When the average Mercer student walks up to an activity, they are just there to get points or extra credit for a class they’re taking.
This ruins otherwise great presentation audiences and participation from people who might actually enjoy the program.
Now before I start ranting about this problem, I will confess that I have been a part of this predicament on campus.
I am not proud that I have done this, but I am glad I’ve finally realized that it hurts both the morale and mood of the presenter.
For instance, when we have foreign dignitaries come to speak to our great campus, it is a great insult to both them and the university.
If you traveled thousands of miles, I am 99% sure that you would feel horribly insulted if half of your audience got up and left.
Just a few days ago, I was at the lost chalice service where the archbishop of the country of Georgia traveled over 6000 miles to come perform the Eucharist.
I know that not all people subscribe to Christianity.
I know that people have many things to do in their lives.
I know it was just a class requirement. Nevertheless, this does not excuse highly disrespectful behavior.
Just because you have a paper to finish, it does not give you the right or the privilege to be a jerk.
I have been to enough debates, lectures and roundtable discussions that I have learned it is possible to be an active participant and still get work done.
While last week I said it was a joke that people were forced to go to a lecture, I did not and do not want every Mercer program to become mandatory.
Instead, there needs to be some kind of system that promotes and benefits the students who attend the entire program.
I really think if a professor makes you go to a program, then they should be there too.
While I will probably get much flak for that statement, only emergencies and non-required events should be times where the professor is not in attendance.
I recognize that we all have incredibly busy lives, and there are problems getting work done in a short time span.

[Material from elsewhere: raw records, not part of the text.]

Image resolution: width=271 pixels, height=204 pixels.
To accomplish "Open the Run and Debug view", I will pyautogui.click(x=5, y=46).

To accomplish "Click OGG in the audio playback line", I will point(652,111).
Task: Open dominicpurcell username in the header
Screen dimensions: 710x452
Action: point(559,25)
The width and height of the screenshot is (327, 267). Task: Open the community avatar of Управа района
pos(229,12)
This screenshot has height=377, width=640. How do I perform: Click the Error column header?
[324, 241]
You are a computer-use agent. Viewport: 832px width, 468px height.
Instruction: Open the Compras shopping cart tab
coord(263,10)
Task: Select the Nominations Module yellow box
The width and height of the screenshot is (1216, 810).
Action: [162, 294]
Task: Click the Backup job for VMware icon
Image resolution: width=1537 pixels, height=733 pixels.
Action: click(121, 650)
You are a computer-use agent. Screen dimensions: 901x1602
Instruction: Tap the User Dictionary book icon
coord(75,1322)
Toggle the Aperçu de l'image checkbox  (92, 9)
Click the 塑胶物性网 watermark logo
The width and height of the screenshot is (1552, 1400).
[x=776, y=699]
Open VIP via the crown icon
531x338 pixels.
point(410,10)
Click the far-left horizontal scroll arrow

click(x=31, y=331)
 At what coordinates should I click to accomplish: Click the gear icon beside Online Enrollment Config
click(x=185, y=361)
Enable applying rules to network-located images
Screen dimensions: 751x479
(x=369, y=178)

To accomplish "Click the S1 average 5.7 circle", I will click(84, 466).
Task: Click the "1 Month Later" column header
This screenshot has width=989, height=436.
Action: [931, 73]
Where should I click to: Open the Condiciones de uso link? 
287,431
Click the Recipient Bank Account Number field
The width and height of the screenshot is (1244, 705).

However, part of college and growing up is time management.
Because you partied, played video games, or wasted your time, you should not take it out on someone who is just trying to present something they care deeply about by walking out on them.
This epidemic is not going to be solved by students complaining that professors give them too much work. It will be solved by students better managing their time.
Maybe a study skills course would be beneficial to the majority of the student body, for students would be able to have more free time.
Not only would participation and attendance go up, speakers and leaders would be happier to come back to a place where they actually feel wanted.
On a similar note, this time management strategy could also benefit the attendance at Mercer sports games from women’s volleyball to tennis and everything in between.
The Bears will play better with a full crowd behind them. Some promotions might help as well, but this economy limits that.
In essence, it’s rather frustrating to be a part of a special ceremony and see Mercer students just walk out after their class requirement is met.
This disheartening attitude needs to be changed.
Obviously, if your professor has required this activity, it will be good for you in some aspect of the class or your life, even if you lose an hour.
I just hope that at least a few of you take these words to heart, for I would really like to see this begin to change by my graduation in May.